According to The Washington Post, a federal judge declared on Friday that Trump’s order, which revoked a ban on oil and gas drilling in the Arctic and Atlantic oceans, is illegal.
U.S. District Judge Sharon Gleason’s decision marks Trump's third legal setback this week to his energy and environmental policies. On Friday, Gleason also blocked a land swap arranged by the Interior Department that would allow for the construction of a road through a major National Wildlife Refuge in Alaska.
Earlier in the week, U.S. District Judge Lewis T. Babcock ruled that the approval of two gas drilling plants in Colorado by the Interior’s Bureau of Land Management and U.S. Forest Service was illegal. Babcock said that wildlife and climate impacts were not adequately analyzed.

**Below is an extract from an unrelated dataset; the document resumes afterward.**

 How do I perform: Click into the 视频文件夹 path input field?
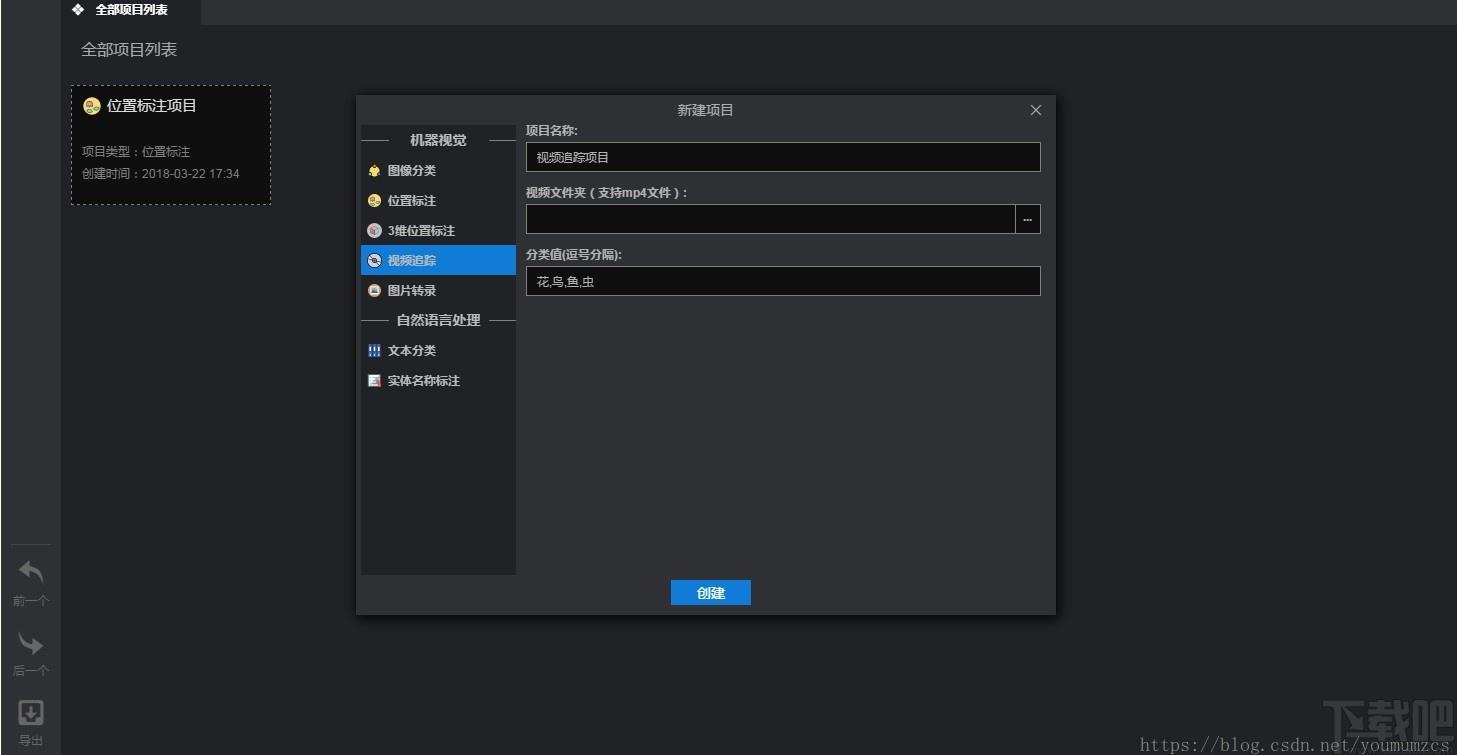(770, 219)
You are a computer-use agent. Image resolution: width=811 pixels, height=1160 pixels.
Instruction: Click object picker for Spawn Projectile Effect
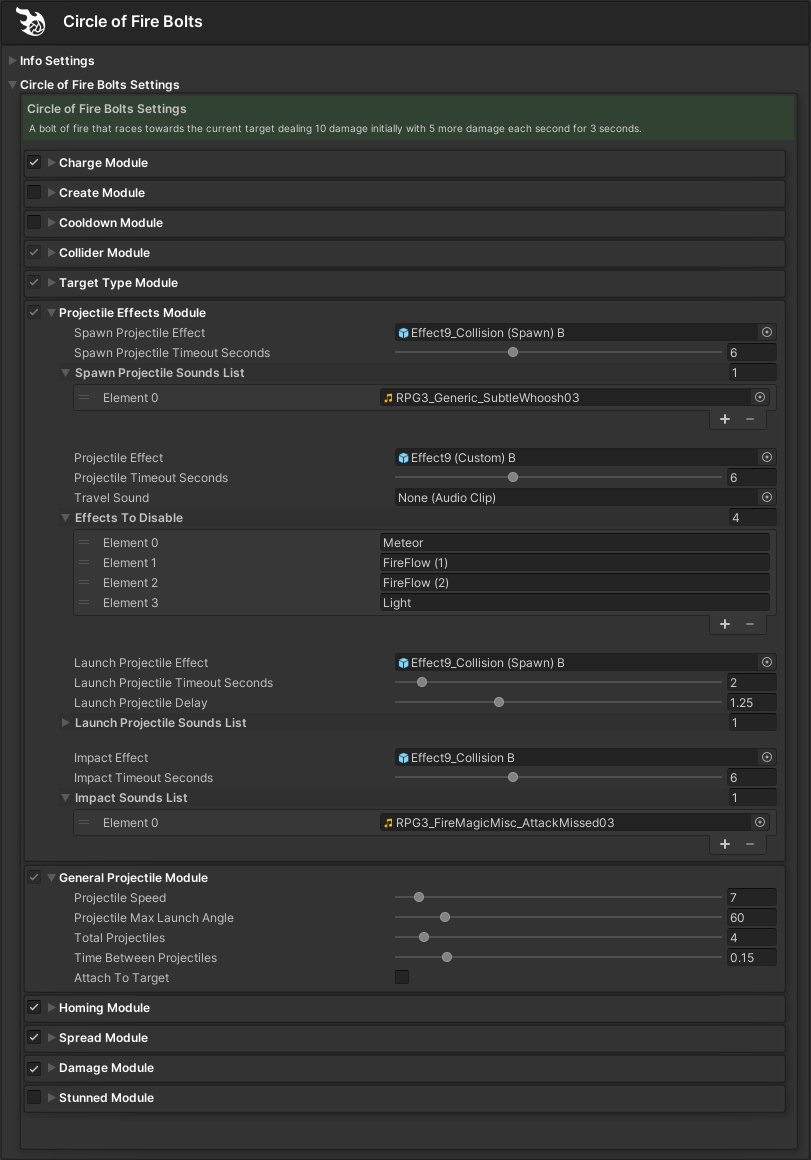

Trump’s environmental policies have been set back in federal courts nearly two dozen times, mainly on procedural grounds. Although the administration is appealing the decisions, the rulings have certainly slowed the expansion of fossil fuel production in the U.S.
“President Trump’s lawlessness is catching up with him,” Erik Grafe, the lead attorney from the environmental law organization Earthjustice said Saturday. “The judge’s ruling today shows that the president can not just trample on the constitution to do the bidding of his cronies in the fossil fuel industry at the expense of our oceans, wildlife, and climate.”
However, the administration is allowed to continue offshore drilling as the litigation continues.
“While we disagree with the decision, our nation still has a significant opportunity before us in the development of the next offshore leasing plan to truly embrace our nation’s energy potential and ensure American consumers and businesses continue to benefit from U.S. energy leadership,” said Erik Milito, vice president of upstream and industry operations for the American Petroleum Institute.
On Friday, Gleason wrote that the law which gives the president authority over offshore drilling allows for leasing withdrawals but doesn’t say that a subsequent president can revoke those withdrawals without approval from congress.
“As a result, the previous three withdrawals issued on January 27, 2015 and December 20, 2016 will remain in full force and effect unless and until revoked by Congress,” she wrote.